> [Brief]
From the entries below, please gather each line containing the string "toolbar".

> [Dataset extract]
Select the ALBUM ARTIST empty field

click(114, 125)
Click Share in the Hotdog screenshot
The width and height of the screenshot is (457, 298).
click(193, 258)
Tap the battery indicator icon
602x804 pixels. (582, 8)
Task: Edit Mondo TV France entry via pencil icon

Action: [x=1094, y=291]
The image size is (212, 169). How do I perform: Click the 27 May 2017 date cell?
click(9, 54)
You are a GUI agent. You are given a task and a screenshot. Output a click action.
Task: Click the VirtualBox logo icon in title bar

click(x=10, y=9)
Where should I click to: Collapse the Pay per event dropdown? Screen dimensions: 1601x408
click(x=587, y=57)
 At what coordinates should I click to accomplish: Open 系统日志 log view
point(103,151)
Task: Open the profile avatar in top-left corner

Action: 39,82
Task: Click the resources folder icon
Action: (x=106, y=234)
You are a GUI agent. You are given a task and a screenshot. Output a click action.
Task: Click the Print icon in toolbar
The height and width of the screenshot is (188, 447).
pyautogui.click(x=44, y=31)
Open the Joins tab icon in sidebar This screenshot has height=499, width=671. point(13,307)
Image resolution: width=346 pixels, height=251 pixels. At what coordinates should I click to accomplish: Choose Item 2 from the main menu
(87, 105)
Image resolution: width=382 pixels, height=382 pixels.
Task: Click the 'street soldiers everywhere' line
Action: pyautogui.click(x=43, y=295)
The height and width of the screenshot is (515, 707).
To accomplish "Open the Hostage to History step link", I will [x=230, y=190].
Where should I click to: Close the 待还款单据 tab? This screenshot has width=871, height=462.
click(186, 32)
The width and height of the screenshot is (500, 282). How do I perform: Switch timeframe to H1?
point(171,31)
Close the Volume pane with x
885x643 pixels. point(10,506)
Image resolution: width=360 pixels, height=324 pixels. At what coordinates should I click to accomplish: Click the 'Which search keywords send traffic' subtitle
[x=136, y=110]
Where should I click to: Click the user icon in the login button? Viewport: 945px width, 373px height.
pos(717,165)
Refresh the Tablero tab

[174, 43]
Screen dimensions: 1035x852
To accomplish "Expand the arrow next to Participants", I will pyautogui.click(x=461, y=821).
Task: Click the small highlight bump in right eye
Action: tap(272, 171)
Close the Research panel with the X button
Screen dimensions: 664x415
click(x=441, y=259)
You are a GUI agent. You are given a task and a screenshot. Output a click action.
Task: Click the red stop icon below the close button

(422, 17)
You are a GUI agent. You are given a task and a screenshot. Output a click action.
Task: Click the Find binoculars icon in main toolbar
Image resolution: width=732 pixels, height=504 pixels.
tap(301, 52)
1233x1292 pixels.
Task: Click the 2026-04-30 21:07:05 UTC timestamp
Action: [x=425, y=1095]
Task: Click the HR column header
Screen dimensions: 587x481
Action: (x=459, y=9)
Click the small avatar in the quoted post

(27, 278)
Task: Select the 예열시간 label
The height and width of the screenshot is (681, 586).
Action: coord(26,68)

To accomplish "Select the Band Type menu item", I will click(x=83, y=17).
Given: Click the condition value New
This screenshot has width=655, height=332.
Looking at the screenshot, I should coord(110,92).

> [Written answer]
Task: Click the Print icon in toolbar
Task: Click the Find binoculars icon in main toolbar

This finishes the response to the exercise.